La única puerta de salida a ese infierno es lograr que todos se regularicen, pero el 93,2 por ciento de ellos no tiene su pasaporte sellado y no logró aplicar en el Registro Único de Migrantes Venezolanos, que estuvo vigente hasta el 28 de mayo y les abría las puertas para obtener su permiso de permanencia por diez años en nuestro país.
Por eso, quienes estuvieron a cargo del estudio le piden al Gobierno del presidente Gustavo Petro sacarlos del oscuro mundo del sexo por supervivencia.
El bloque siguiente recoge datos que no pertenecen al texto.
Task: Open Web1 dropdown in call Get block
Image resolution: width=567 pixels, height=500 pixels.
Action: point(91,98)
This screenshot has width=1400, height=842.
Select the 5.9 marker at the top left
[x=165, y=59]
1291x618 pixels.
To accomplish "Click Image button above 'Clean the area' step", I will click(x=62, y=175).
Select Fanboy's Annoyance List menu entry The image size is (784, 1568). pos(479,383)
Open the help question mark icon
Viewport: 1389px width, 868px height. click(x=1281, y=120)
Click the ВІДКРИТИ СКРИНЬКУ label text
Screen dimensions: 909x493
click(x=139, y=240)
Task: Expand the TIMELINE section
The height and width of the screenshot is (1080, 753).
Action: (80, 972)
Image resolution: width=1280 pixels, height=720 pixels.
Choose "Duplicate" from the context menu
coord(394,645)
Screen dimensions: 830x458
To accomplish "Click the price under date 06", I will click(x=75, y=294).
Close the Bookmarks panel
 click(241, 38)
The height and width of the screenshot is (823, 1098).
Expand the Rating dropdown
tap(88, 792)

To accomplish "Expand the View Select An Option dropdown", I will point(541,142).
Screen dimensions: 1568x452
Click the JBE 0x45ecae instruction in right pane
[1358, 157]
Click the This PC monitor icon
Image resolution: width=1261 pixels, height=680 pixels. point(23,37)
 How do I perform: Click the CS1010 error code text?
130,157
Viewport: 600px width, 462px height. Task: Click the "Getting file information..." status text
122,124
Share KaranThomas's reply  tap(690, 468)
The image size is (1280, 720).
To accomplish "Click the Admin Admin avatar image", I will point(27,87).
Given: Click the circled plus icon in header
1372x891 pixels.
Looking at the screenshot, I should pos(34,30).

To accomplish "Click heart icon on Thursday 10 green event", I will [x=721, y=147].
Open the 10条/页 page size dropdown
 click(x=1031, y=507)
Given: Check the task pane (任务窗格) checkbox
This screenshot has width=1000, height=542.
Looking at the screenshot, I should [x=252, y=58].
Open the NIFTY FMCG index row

En ese sentido, reiteran que el trabajo se adelantó “para mostrar esa realidad y las barreras que existen, sobre todo en integración, donde vemos que todavía no hay unas reglas claras de integración, lo cual no permite que estas personas puedan salir de esas actividades que no quieren ejercer”, reflexiona Valencia, quien invita a Migración Colombia y a la Oficina para la Atención e Integración Socioeconómica de la Población Migrante para que les gestionen excepcionalmente los Permisos por Protección Temporal.
Mientras tanto, todos cargan con su miedo a cuestas; Maximiliano, tratando de olvidar “las cosas horribles y las cochinadas que le piden a uno”, y Claudia, lidiando con un estigma que define con una frase lapidaria: “Dicen que es de la vida fácil, pero es la vida más difícil para nosotras; hay días en que solo conseguimos frío”.